Evaluation of the global performance of eight in silico skin sensitization models using human data

Main Article Content

Emily Golden
Donna S. Macmillan
Greg Dameron
Petra Kern
Thomas Hartung
Alexandra Maertens

Abstract

Allergic contact dermatitis, or the clinical manifestation of skin sensitization, is a leading occupational hazard. Several testing approaches exist to assess skin sensitization, but in silico models are perhaps the most advantageous due to their high speed and low-cost results. Many in silico skin sensitization models exist, though many have only been tested against results from animal studies (e.g., LLNA); this creates uncertainty in human skin sensitization assessments in both a screening and regulatory context. This project’s aim was to evaluate the accuracy of eight in silico skin sensitization models against two human data sets: one highly curated (Basketter et al., 2014) and one screening level (HSDB). The binary skin sen­sitization status of each chemical in each of the two data sets was compared to the prediction from eight in silico skin sensitization tools (Toxtree, PredSkin, OECD’s QSAR Toolbox, UL’s REACHAcross™, Danish QSAR Database, TIMES-SS, and Lhasa Limited’s Derek Nexus). Models were assessed for coverage, accuracy, sensitivity, and specificity, as well as optimization features (e.g., probability of accuracy, applicability domain, etc.), if available.
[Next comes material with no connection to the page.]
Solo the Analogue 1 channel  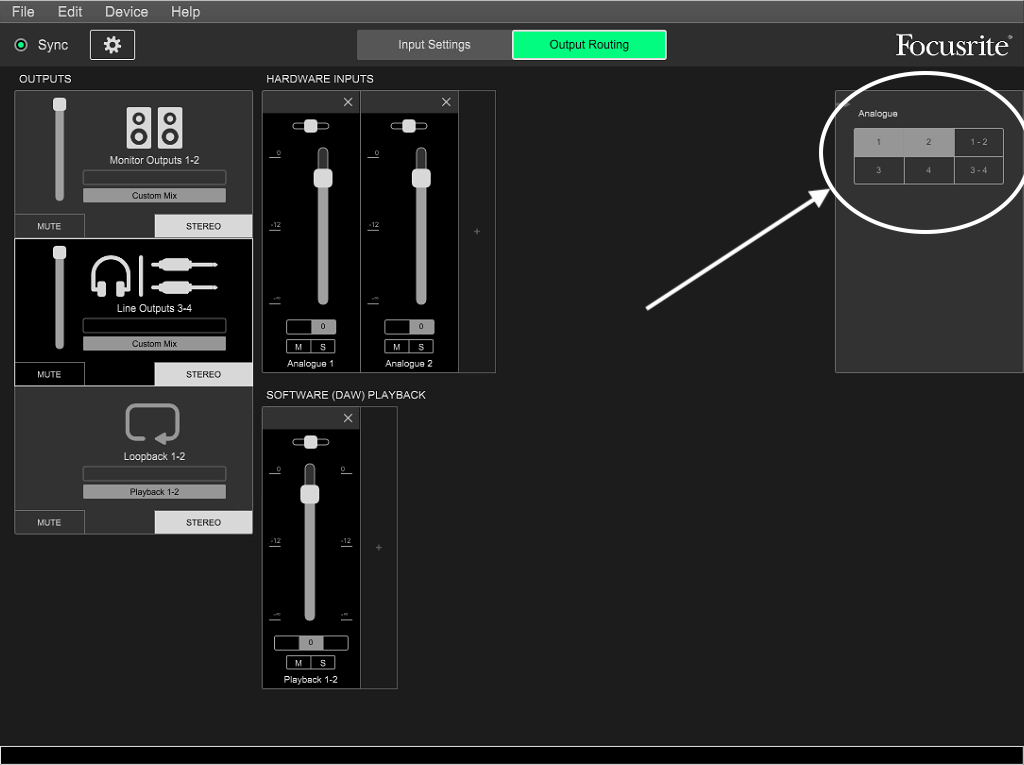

While there was a wide range of sensitivity and specificity, the models generally performed comparably to the LLNA in predicting human skin sensitization status (i.e., approximately 70-80% accuracy). Additionally, the models did not mispredict the same com­pounds, suggesting there might be an advantage in combining models. In silico skin sensitization models offer accurate and useful insights in a screening context; however, further improvements are necessary so these models may be con­sidered fully reliable for regulatory applications.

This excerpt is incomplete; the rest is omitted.